Photo by jppi, compliments of morguefile.com
Sunday around noon we looked out the window. Locust tree seeds were flying. For more than half an hour they literally filled the air, seeds floating like snowflakes everywhere you looked. I thought of the massive locust at the corner of the bee yard. Myself, I would have been depressed. Tempted to a little melancholy. My year’s work, floating off so quickly and all to where? The point was planting a tree. But what were the chances? It’s not like the wind had a plan with all those drifting, wafting little bits of possibility it was throwing around like confetti.
Later I needed fresh air and alone time. My Adirondack chairs aren’t here yet so I got help to carry the worn blue recliner from the house out to the grass underneath the red maple. I brought my notebook and some books. Girl two saw and took off running. I was reaching for my book when she appeared, her own book in hand, climbing up over the arm of the chair.
What are you doing? I asked.
Snuggling, she said grinning, confident she was pleasing me.
I came out here to read, I said.
Me too, she said. So far I’m here. She pointed to a spot on the page of her book. Would you like to read to me?
I took a deep breath and lied. Of course, I said.
We read and laughed until the lie was true.
There is a place inside me, I said by way of moving on to parting, that is just for you. It is a very happy part of me because it is a space belonging to and completely filled by loving you.
She did not pause to picture the place unless she pictured it very quickly.
How much of you is it? she asked.
That’s a tricky question, I said giving myself time to do the math (four kids, my husband, everything else I care about…).
Is my space half? she wanted to know.
No, I said. I watched her face fall and something in me was called forth. No it isn’t half. Your space is bigger than the moon.
That’s not possible, she said trying to hide her delight. That’s bigger than you are.
Ah, but love doesn’t work that way. It’s magical. Love is bigger than we are. Much, much bigger than we are. The spaces for it have to be extremely big to fit it in.
After that she left and I didn’t feel sad for the tree anymore. I wondered where I could buy wizard suits for the children. I feel them sometimes, intentionally or inadvertently, siphoning blood from my veins, asking to share my tiniest spaces. For everybody’s sake, there are times to guard the spaces. There are also times to let them in. To let them wave their enchanted wands. The ones that makes us so much better than we started out to be.

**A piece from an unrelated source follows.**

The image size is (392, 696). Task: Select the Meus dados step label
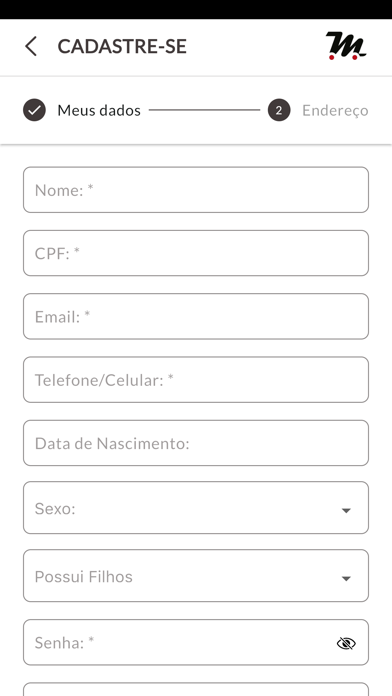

Perhaps all of life is a book of small instructions. We “finished” putting in the garden on Monday, so I’ve got the seeds chapter on my mind. Seeds end up in the dark. In grit and damp they grow roots down and send shoots up. Reach for the light, the chapter says. You need it. Despite the darkness, spread roots of you into the deeps of unknown. Somewhere, there will be water. No telling which direction or how far. Put out your roots knowing some will find little but trusting enough will be found. Meanwhile, aim for the sun. Getting up into the brightness is easier said than done, of course, but it’s the point of everything.

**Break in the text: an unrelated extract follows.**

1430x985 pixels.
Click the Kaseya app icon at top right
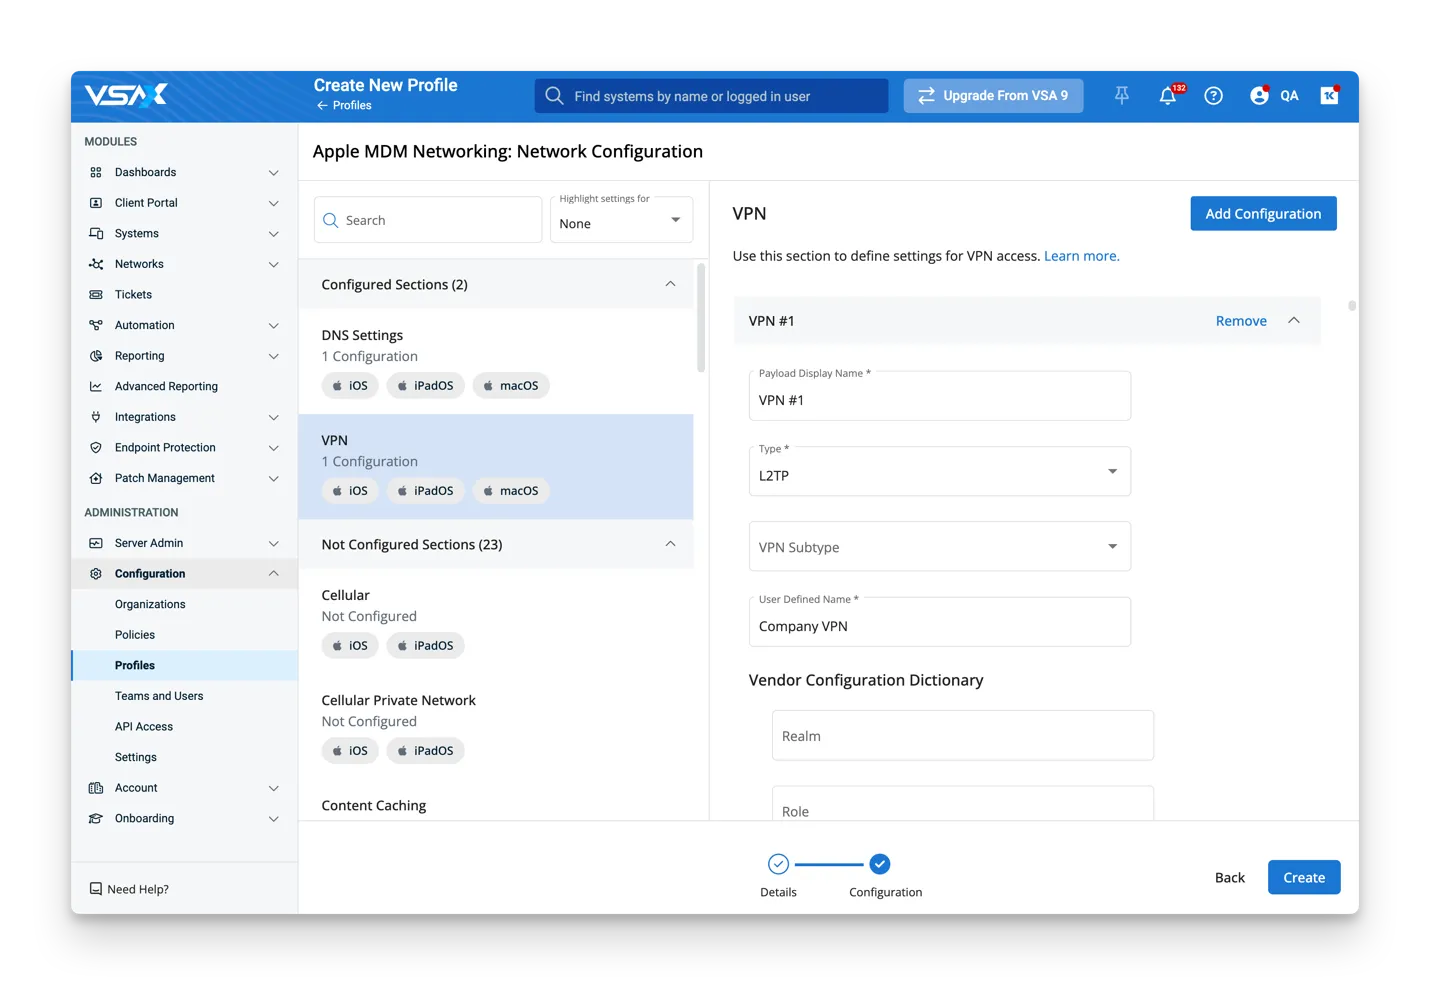[x=1329, y=96]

There is a lot I don’t know right now. Especially about writing, but about also about things with the kids, the summer, next year. The future will undoubtedly come, but it is as yet a stranger. Some days I have dreams the size of the sky, other days I plod along with the watering can, and weed without particular belief that whatever crests the dirt will be something I hoped for or simply something that grew.

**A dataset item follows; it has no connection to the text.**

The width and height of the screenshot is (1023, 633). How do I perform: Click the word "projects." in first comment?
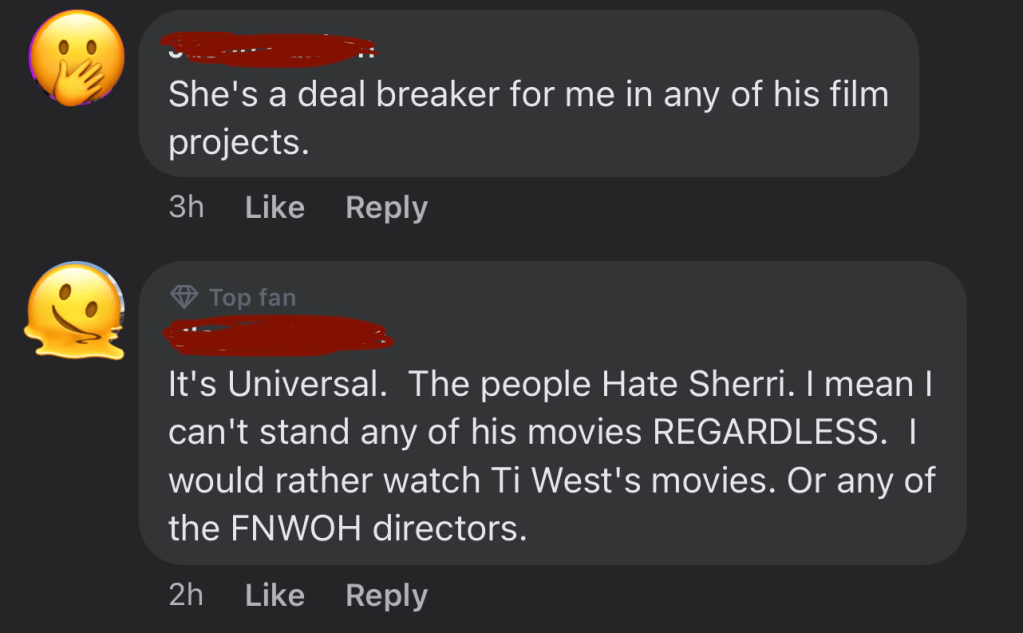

Girl one’s eyes are haunting me right now. She’s been off in tears at my disapproval more than once in twenty-four hours. No good reason really. She gets out of bed too many times because she can’t sleep. Her sister fell over, seeming to indicate a violent attack, they both say now that Girl one was just standing there. The only days she has really been ready for school on time were when I was teaching and she was still in utero. Toothbrushes, clothes and book bags stand idly by, while Girl one can focus on nothing except her own magical, floating thoughts. All morning, every morning. So the opposite of Amen for me.
Her eyes beg the question of what I’m planting. A glimpse if I’ll take it, of what I don’t want. And a chance to aim for something else. Seeds of realization and longing plant themselves in me. I don’t know whether to water them or let them die. It is courage I lack, not desire.
Two things are true. One: the essence of a person’s nature doesn’t change much over a lifetime. Two: if a butterfly wing flutter can cause a typhoon halfway around the world, then seemingly infinitesimal choices in a person can surely effect all the change in the world.
Girl one confounds. She also delights me beyond words. I both wade in to reprogram the alligators, and watch admiringly from a distance at the strokes she’s taught them. When I don’t want to tear my hair, she inspires me. (She does after all befriend alligators.)
Seeds start out smaller than what they become. Sometimes smooth, sometimes awkward rootish things, they grow into something you can’t see when they’re planted. Sometimes they die unrealized. Sometimes they come out spindly and break in the wind. Sometimes though, they grow up and down, an invisible promise fulfilled and dripping with beans.
For my alligator girl, I’ll give it a whirl.